Antithetical as it may seem in a nation so politically divided and so proud of its democratic ideals, the U.S. has earned a reputation in recent years for lagging behind most other developed nations in voter turnout. In fact, despite the fact that voting remains one of the most direct ways for us to hold those in power to account and make incremental sociopolitical change, turnout levels have dipped as low as barely 50 percent of eligible voters in some presidential elections of the last 40 years.
2020, though, has a way of flipping long-held practices, beliefs, and systems on their heads—and the remarkably high numbers of votes cast in this year's election may mark one of the few times that's actually been a good thing. According to Michael McDonald, an associate professor of political science at the University of Florida who runs the U.S. Elections Project, voter turnout in 2020 is on track to reach levels we haven't seen since the 1900 presidential race, when William McKinley was up for re-election.
Here's everything we know so far about voter turnout in 2020, including where, exactly, those boosted numbers came from, and how record numbers of early and mail-in votes came into play.
How does voter turnout in 2020 compare to recent years?
About 160 million Americans are estimated to have cast their votes this year, bringing voter turnout to more than 66 percent of the nation's 239.2 million eligible voters, according to McDonald's data. This is a significant jump from the last few decades' worth of presidential elections: Turnout has only cracked 60 percent a handful of times since 1968—and just barely, with 2008 clocking the highest turnout in that time period, at 61.6 percent. In 2016, 60.1 percent of eligible voters headed to the ballot boxes.

Task list >>
A - Translate this sentence from the voter turnout article into Spanish: "In 2016, 60.1 percent of eligible voters headed to the ballot boxes."
B - Reproduce the voter turnout article word for word from "2020, though, has" to "up for re-election.".

Supplied material >>
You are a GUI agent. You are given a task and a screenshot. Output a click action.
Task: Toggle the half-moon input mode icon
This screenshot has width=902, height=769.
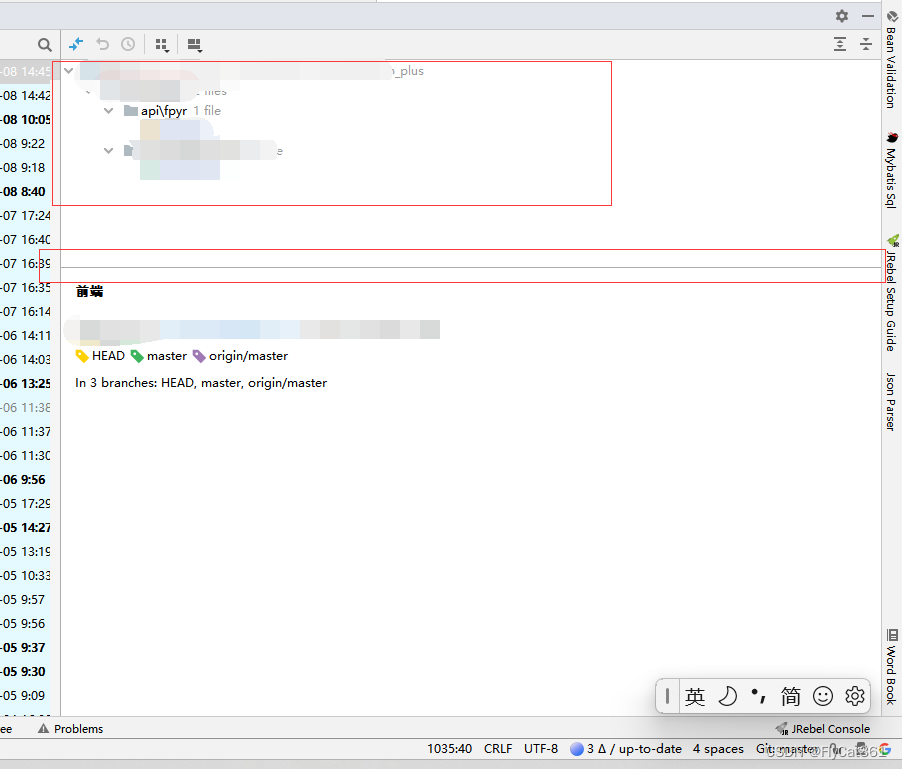[728, 696]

Answers to the exercise >>
A - En 2016, el 60,1 por ciento de los votantes habilitados acudió a las urnas.

B -
2020, though, has a way of flipping long-held practices, beliefs, and systems on their heads—and the remarkably high numbers of votes cast in this year's election may mark one of the few times that's actually been a good thing. According to Michael McDonald, an associate professor of political science at the University of Florida who runs the U.S. Elections Project, voter turnout in 2020 is on track to reach levels we haven't seen since the 1900 presidential race, when William McKinley was up for re-election.